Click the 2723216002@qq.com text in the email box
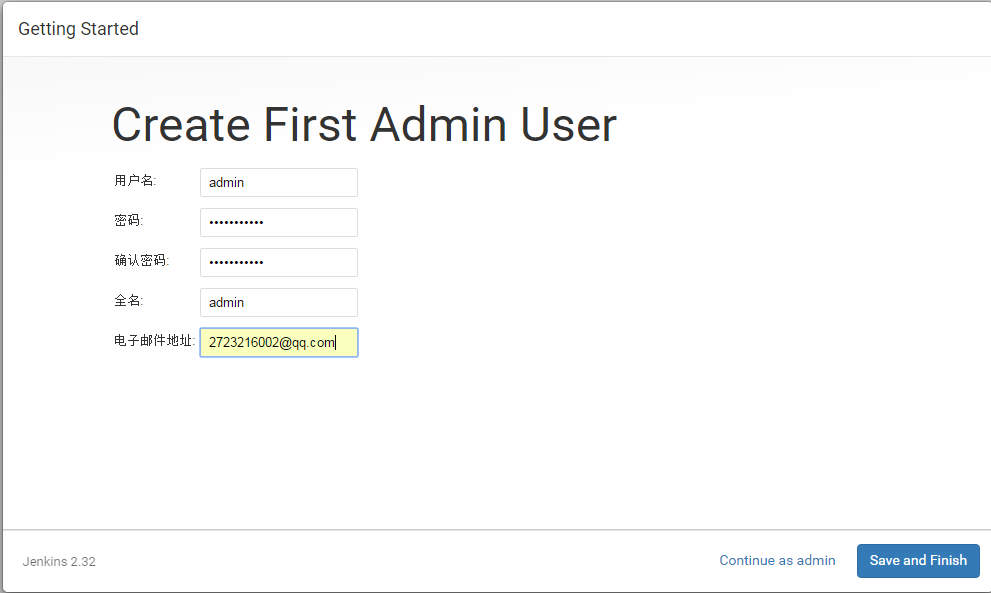Viewport: 991px width, 593px height. click(x=271, y=343)
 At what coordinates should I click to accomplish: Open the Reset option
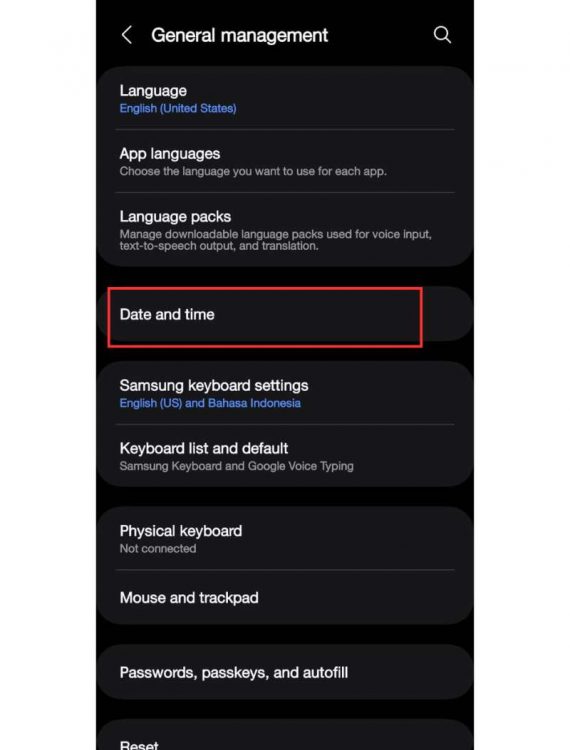pyautogui.click(x=285, y=737)
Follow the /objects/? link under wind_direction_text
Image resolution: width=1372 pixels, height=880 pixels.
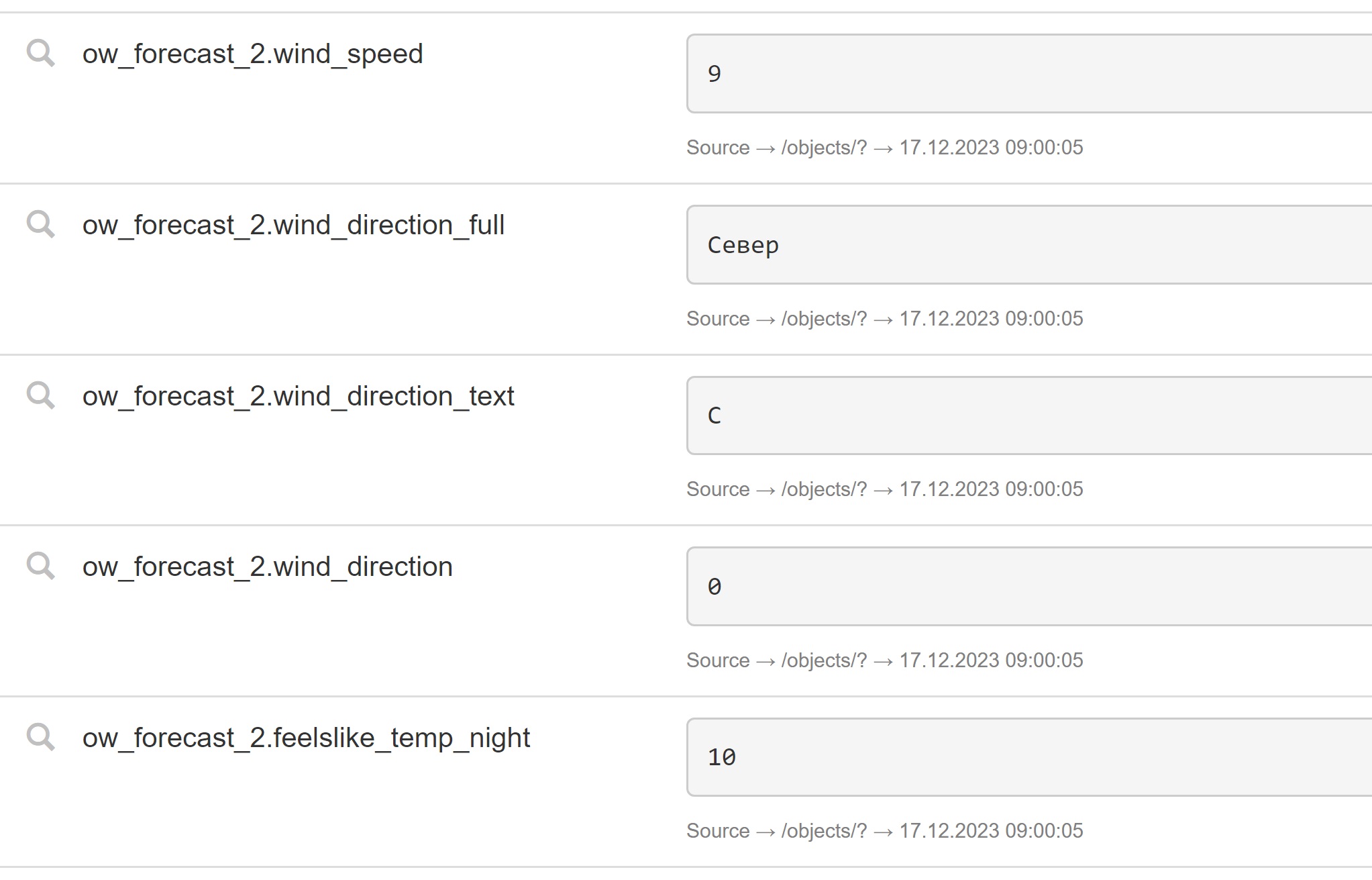(824, 489)
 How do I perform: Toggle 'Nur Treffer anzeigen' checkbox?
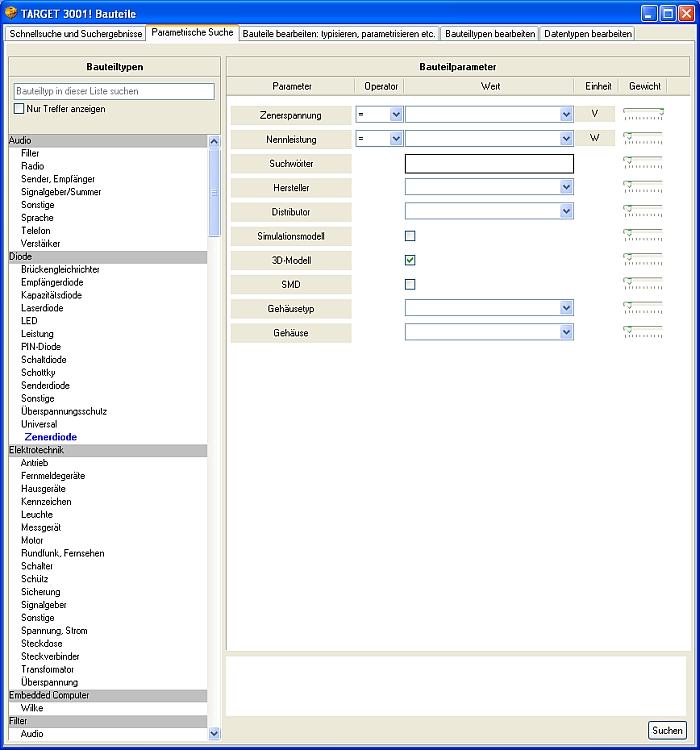pos(19,109)
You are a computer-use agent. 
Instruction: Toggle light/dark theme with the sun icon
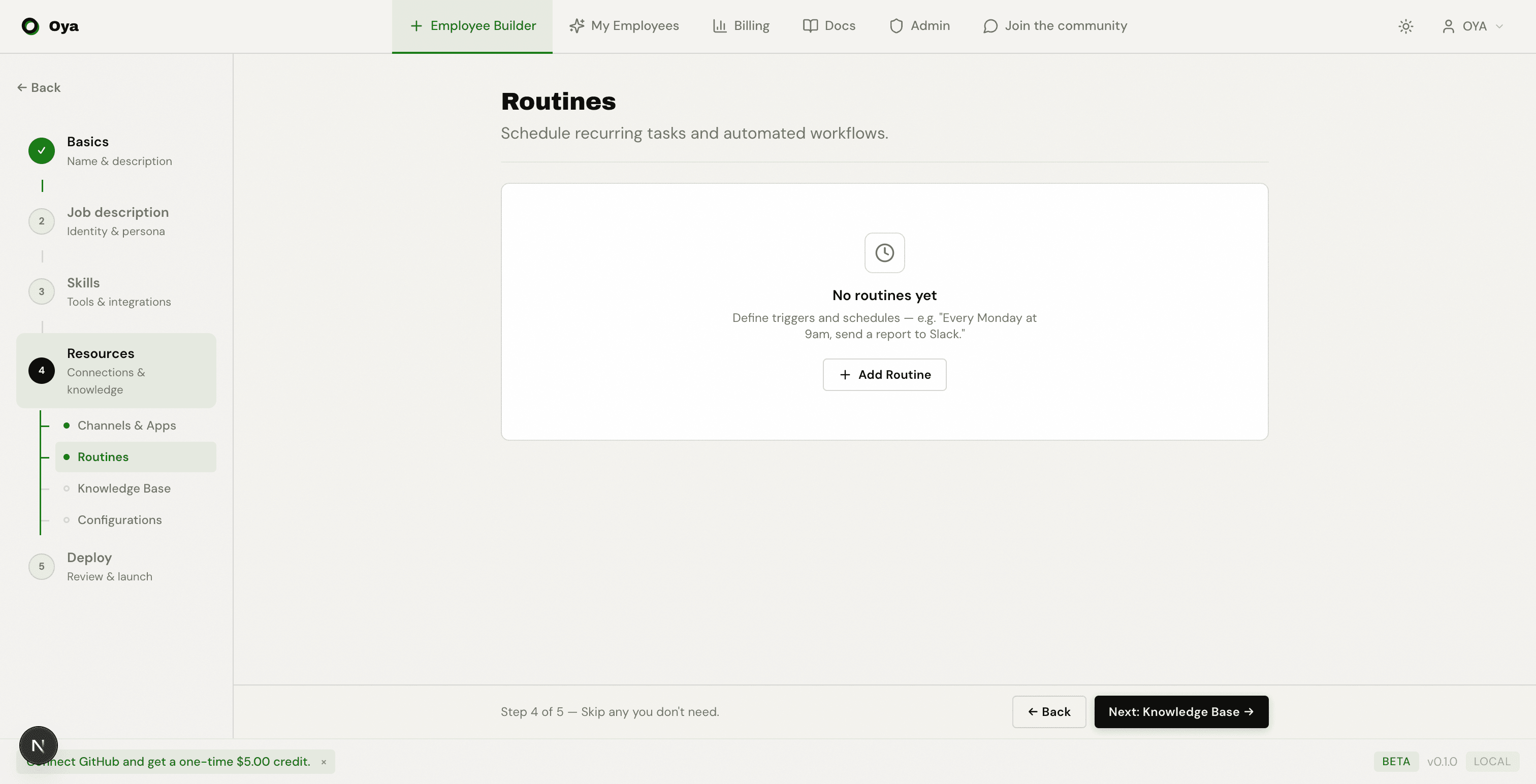pos(1406,26)
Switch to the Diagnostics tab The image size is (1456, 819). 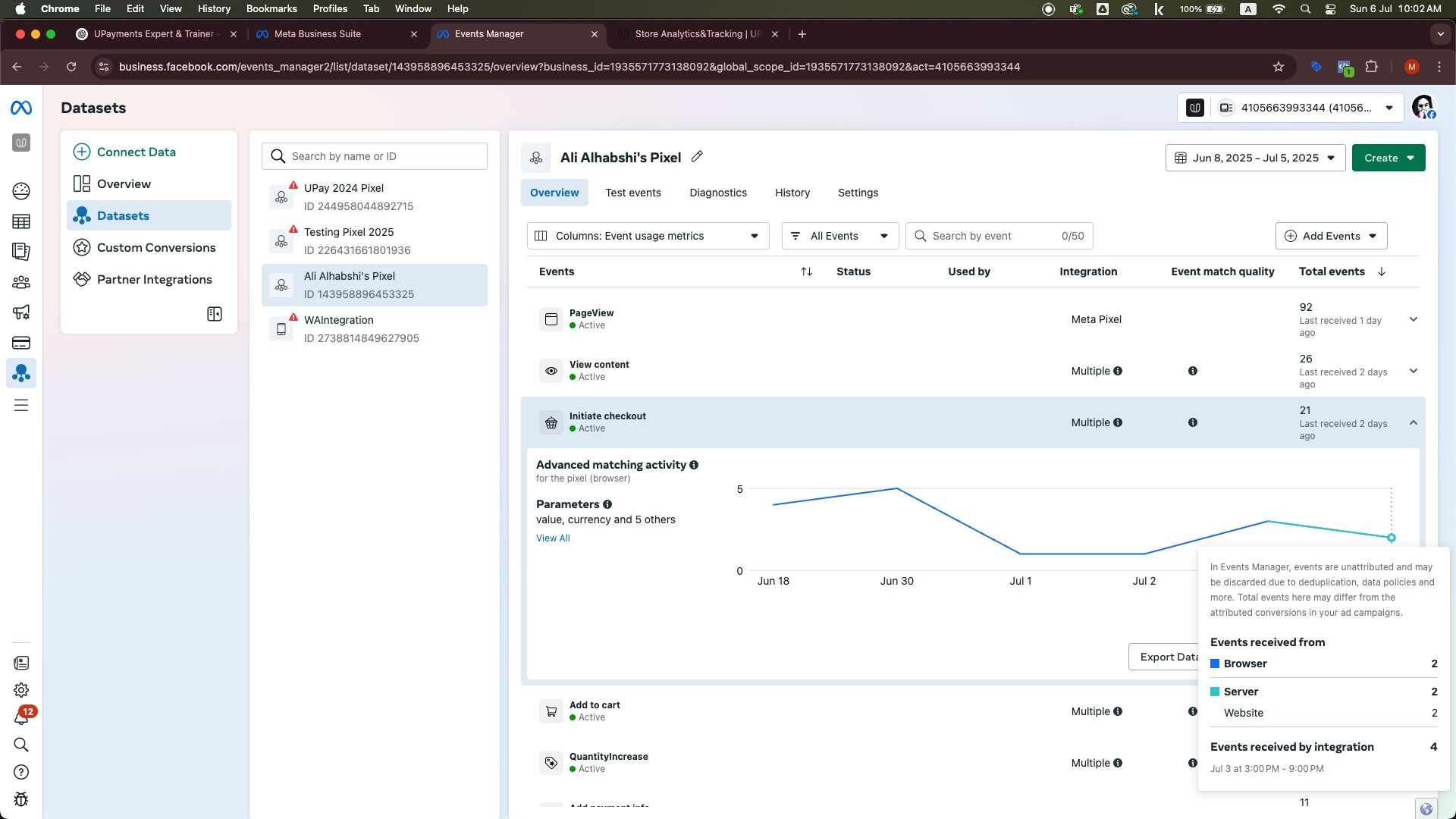(717, 193)
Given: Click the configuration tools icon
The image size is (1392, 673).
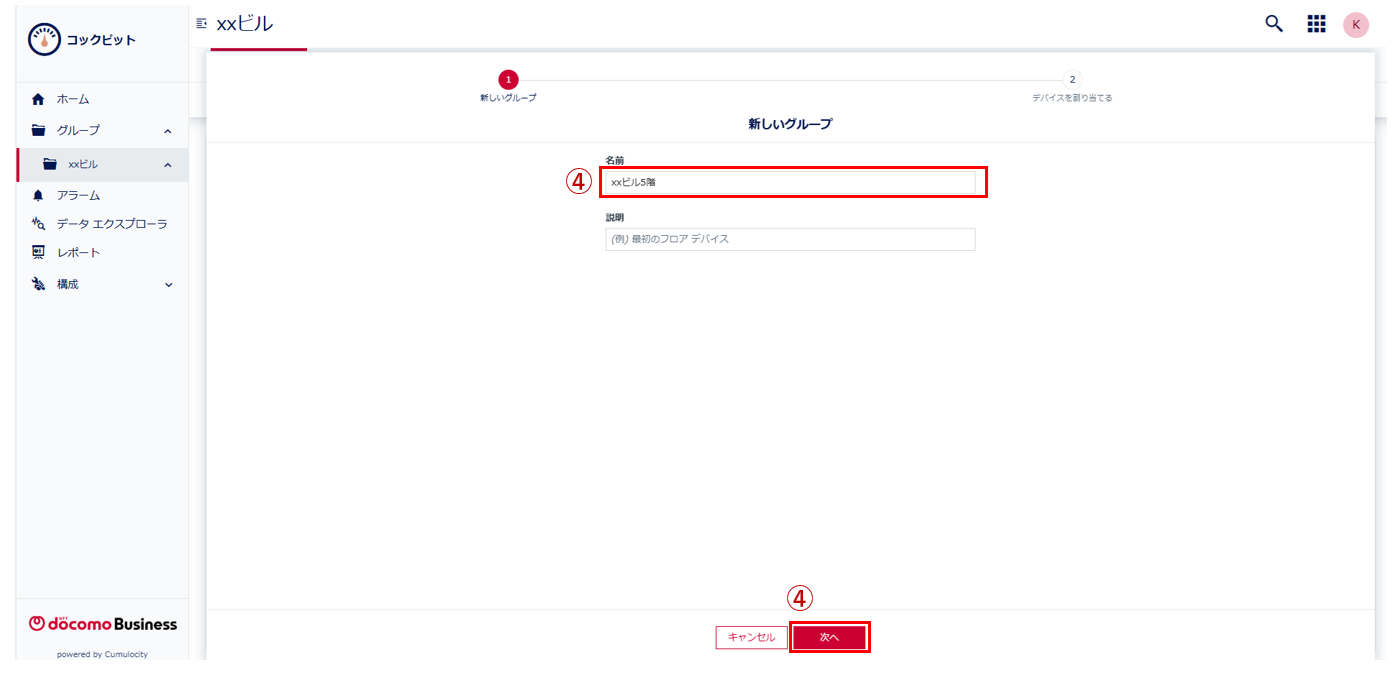Looking at the screenshot, I should coord(39,284).
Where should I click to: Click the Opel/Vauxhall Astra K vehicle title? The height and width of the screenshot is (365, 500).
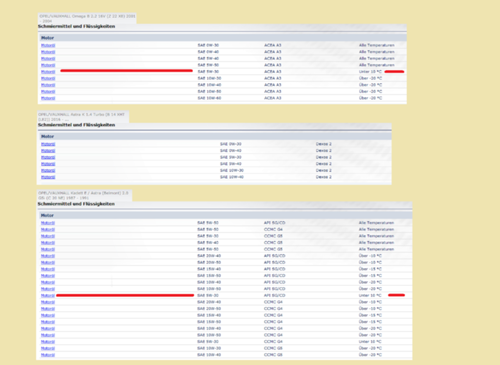click(82, 117)
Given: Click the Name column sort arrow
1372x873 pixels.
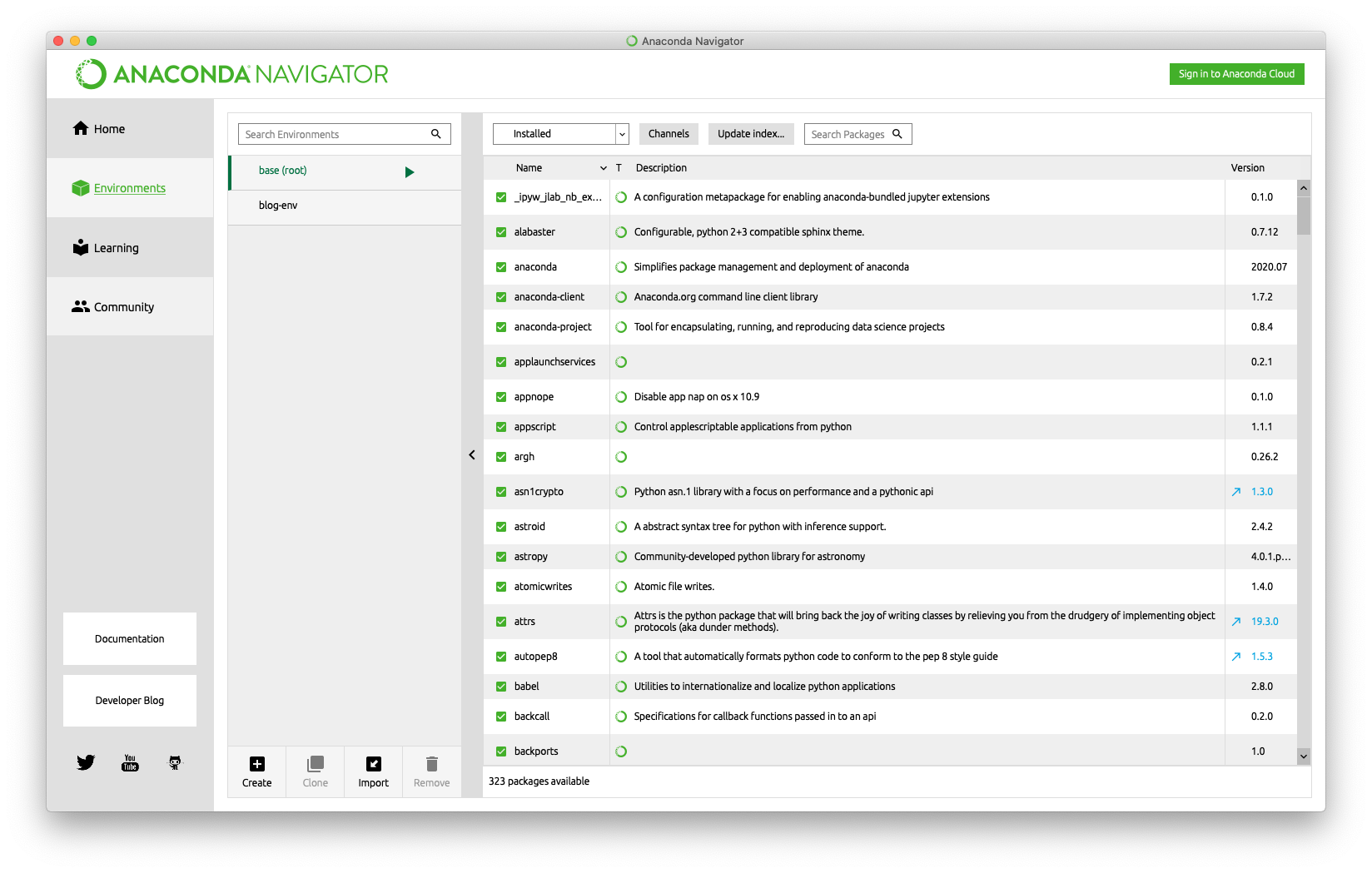Looking at the screenshot, I should (x=602, y=167).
- - - -
- Written problem
Copy the records word for word, starting at the line that contains "Where should I" and ending with the last line of the records. Leave the pictures out of your copy.

- Reply
Where should I click to: Click the Opel/Vauxhall Astra K vehicle title? The height and width of the screenshot is (365, 500).
click(82, 117)
Given: Click the Name column sort arrow
1372x873 pixels.
Looking at the screenshot, I should (x=602, y=167).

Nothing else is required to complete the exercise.